Your objective:
In the records below, find each line with the word "output" and copy it.

(Collected data)

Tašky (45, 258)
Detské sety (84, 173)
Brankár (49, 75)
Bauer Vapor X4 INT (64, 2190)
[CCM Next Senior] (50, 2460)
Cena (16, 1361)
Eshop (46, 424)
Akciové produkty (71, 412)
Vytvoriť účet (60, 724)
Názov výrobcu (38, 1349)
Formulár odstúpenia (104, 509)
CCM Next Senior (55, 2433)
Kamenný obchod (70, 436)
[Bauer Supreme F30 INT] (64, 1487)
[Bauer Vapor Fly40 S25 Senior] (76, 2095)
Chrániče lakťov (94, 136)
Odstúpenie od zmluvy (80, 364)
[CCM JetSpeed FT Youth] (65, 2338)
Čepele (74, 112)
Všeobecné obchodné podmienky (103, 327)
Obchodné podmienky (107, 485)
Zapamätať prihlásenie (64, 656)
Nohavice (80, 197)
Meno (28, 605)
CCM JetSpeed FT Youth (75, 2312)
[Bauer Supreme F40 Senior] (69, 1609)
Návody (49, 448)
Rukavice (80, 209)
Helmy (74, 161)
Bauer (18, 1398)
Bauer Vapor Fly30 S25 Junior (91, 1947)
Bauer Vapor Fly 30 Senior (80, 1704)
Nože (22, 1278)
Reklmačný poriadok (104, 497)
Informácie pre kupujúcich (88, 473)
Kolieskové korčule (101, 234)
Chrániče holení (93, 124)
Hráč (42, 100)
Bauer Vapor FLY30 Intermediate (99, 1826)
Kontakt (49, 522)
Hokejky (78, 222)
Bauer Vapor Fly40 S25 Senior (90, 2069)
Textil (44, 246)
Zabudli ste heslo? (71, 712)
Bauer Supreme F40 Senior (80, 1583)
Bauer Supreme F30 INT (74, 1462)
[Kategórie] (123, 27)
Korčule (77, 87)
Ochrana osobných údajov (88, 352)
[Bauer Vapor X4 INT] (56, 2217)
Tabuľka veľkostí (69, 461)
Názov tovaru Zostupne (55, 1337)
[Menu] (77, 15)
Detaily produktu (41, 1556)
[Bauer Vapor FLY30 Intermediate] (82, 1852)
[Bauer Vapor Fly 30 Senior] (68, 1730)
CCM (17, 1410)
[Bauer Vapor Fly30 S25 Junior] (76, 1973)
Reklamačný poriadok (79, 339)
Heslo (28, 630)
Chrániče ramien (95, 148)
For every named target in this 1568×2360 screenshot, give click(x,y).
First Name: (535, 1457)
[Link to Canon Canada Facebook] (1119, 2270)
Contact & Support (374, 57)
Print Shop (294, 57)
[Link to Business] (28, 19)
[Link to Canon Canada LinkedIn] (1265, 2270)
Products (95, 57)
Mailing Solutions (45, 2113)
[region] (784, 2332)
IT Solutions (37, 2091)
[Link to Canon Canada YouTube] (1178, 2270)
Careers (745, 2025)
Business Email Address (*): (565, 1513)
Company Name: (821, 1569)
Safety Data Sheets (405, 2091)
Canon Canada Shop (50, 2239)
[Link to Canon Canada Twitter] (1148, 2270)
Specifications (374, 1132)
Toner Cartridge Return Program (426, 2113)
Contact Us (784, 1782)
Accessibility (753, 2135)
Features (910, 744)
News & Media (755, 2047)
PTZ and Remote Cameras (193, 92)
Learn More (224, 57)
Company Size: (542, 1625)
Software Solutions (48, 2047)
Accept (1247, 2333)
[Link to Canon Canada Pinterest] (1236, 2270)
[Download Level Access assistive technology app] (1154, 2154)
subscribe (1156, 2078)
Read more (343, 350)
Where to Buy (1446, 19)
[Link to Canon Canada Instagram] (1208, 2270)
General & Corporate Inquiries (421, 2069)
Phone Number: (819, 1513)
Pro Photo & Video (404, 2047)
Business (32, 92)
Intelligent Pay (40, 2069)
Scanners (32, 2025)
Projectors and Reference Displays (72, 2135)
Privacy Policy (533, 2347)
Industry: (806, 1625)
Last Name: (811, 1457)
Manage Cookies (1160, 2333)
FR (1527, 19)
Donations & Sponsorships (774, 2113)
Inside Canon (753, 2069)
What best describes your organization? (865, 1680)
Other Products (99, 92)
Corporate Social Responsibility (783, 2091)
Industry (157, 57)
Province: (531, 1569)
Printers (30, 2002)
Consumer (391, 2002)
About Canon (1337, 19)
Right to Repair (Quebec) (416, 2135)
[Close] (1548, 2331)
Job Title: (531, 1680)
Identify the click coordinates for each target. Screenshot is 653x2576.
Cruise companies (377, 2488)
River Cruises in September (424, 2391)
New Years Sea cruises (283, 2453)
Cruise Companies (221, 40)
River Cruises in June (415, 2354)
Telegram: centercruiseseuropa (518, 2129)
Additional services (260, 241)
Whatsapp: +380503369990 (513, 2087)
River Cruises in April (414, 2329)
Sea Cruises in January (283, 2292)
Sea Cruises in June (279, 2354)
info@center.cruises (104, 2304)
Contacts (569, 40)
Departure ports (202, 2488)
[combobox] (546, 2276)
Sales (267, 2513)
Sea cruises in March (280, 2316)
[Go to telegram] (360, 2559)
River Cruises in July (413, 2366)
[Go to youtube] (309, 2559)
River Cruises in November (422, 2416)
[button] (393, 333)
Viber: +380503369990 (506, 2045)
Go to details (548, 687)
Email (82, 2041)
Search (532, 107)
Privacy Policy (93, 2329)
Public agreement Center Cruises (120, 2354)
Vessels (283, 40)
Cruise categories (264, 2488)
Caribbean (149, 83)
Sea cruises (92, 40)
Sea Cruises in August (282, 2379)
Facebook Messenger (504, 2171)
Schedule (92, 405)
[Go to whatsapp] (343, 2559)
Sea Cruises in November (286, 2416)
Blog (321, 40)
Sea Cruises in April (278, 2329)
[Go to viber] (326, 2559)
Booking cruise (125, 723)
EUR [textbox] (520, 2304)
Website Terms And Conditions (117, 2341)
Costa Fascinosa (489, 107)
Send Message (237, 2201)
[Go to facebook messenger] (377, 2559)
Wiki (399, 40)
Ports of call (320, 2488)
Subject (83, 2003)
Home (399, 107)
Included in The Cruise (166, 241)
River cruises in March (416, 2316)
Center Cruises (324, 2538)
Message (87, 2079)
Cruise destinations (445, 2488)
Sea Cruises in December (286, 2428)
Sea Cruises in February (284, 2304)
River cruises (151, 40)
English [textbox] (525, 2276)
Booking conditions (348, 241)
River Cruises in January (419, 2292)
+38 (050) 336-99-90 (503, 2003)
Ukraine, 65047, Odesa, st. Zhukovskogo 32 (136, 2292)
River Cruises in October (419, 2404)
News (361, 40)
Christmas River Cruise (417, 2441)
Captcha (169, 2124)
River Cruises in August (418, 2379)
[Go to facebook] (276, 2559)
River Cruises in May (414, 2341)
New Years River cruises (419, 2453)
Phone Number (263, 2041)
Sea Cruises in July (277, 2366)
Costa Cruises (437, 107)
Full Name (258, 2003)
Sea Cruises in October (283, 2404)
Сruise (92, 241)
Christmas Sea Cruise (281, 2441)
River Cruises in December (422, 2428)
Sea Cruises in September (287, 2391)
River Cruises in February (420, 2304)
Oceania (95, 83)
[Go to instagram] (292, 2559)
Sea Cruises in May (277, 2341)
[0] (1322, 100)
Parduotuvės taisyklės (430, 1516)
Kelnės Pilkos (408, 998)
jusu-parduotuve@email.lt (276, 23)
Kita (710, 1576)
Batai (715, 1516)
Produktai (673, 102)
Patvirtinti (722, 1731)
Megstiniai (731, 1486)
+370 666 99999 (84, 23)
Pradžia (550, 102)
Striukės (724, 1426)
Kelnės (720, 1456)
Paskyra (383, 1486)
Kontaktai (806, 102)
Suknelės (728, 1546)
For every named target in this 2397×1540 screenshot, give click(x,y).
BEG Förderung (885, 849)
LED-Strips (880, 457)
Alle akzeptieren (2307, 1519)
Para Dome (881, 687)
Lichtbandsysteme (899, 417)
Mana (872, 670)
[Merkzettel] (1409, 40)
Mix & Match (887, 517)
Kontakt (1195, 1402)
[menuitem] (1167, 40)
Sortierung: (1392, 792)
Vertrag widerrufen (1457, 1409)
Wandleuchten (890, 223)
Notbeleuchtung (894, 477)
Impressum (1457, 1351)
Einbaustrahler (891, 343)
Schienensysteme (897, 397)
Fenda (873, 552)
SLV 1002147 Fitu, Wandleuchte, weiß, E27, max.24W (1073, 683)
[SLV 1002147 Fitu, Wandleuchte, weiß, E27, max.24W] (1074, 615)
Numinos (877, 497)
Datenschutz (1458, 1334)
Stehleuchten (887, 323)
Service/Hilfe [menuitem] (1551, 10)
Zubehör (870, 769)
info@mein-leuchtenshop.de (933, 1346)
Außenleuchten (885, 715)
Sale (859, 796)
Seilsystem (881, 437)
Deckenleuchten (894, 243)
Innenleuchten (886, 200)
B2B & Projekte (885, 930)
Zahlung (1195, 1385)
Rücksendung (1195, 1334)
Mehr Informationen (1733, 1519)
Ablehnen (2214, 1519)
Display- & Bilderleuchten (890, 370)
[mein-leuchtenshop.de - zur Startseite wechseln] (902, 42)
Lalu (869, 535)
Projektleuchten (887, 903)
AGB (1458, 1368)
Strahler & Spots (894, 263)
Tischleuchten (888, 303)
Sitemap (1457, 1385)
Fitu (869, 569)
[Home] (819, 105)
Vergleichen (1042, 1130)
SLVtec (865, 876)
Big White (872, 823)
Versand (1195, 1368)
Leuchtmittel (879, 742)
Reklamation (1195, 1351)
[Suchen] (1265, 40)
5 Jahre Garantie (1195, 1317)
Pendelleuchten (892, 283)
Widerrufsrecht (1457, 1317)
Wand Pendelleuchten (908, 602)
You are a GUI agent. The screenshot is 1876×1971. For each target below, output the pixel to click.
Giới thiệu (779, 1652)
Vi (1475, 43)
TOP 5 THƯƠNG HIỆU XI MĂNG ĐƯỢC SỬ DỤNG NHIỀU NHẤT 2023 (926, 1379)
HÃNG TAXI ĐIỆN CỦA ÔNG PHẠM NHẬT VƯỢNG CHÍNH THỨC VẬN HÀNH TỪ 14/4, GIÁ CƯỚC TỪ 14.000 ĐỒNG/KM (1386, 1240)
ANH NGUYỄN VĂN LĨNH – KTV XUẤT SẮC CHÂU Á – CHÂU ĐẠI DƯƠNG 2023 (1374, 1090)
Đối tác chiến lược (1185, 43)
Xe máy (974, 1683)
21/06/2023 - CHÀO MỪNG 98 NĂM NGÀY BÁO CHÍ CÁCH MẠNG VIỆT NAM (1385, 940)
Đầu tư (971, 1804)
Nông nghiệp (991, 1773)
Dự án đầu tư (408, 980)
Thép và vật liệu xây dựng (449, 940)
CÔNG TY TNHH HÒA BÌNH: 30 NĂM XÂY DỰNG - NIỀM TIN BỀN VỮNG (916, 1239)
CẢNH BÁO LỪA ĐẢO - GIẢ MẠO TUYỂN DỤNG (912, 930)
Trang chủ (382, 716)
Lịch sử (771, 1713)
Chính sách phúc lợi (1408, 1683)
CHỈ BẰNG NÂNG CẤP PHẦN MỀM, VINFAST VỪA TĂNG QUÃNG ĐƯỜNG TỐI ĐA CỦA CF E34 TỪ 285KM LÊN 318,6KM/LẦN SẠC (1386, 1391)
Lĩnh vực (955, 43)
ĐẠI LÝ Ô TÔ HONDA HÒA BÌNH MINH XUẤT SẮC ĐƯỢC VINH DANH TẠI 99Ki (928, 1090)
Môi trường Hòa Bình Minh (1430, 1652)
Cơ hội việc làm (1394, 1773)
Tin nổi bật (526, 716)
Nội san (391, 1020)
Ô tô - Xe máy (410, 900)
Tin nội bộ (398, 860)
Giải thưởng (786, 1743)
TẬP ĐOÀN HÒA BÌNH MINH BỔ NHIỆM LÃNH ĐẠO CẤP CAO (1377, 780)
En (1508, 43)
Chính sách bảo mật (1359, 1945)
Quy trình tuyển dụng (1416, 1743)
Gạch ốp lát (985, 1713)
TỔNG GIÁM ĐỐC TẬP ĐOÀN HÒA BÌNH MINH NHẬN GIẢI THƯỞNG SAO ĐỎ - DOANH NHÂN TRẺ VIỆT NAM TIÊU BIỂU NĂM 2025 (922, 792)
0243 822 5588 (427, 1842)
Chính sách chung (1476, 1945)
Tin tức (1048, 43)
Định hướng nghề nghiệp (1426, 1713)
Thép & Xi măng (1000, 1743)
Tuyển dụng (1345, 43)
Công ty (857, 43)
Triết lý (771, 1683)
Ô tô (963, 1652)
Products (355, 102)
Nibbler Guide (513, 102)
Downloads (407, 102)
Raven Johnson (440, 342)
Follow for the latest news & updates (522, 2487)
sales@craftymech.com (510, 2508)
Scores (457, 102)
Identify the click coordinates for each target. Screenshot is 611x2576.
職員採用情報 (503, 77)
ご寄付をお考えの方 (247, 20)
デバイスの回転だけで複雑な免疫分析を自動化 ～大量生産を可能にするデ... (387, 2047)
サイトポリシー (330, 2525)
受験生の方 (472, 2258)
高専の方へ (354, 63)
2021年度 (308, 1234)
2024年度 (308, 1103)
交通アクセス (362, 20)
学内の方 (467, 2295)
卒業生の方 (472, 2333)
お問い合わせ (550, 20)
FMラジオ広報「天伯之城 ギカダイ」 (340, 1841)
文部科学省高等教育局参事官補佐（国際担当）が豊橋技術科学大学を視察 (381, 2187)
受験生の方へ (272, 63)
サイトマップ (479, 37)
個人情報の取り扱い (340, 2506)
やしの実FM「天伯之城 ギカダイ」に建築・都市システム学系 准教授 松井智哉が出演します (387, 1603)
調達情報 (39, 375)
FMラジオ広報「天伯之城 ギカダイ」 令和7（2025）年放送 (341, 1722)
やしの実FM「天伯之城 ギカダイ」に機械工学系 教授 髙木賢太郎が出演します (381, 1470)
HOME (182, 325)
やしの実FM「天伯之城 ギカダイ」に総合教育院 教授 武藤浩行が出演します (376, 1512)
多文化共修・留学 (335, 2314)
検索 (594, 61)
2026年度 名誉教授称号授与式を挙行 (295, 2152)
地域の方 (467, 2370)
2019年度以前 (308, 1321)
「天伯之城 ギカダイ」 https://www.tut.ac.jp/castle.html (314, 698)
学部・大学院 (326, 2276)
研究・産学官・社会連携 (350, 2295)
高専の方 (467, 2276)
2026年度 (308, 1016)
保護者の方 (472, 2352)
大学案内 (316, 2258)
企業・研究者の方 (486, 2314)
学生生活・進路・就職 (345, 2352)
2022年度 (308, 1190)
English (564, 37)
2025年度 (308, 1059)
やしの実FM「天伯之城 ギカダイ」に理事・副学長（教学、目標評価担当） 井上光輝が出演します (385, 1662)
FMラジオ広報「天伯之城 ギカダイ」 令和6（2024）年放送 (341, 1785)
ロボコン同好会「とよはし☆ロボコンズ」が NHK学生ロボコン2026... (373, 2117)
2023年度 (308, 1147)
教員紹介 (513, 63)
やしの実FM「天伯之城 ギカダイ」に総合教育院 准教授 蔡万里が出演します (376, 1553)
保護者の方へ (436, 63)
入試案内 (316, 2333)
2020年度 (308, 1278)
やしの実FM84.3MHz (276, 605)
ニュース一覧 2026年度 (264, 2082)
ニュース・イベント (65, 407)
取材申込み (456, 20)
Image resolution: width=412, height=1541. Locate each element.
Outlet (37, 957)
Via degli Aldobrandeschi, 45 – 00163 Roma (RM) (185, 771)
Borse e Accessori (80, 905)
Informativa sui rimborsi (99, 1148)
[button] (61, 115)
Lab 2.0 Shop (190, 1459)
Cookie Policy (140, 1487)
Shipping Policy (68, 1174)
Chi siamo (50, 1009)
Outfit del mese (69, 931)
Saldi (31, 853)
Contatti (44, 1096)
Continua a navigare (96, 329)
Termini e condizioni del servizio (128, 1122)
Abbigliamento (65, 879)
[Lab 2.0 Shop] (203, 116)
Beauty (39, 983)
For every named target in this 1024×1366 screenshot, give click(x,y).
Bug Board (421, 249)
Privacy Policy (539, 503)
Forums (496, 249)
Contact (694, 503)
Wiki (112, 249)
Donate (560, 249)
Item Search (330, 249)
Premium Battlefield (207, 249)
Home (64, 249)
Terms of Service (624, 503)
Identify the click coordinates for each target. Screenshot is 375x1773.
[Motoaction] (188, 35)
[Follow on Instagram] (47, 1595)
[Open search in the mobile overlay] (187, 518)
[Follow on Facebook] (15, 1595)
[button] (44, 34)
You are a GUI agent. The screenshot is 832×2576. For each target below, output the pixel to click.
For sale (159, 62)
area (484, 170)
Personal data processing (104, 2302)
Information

Finished task:
You are a GUI agent. The screenshot is 1876×1971. For each target below, output the pixel to click.
You are a GUI agent. The screenshot is 832×2576. For each target below, output the pixel to click.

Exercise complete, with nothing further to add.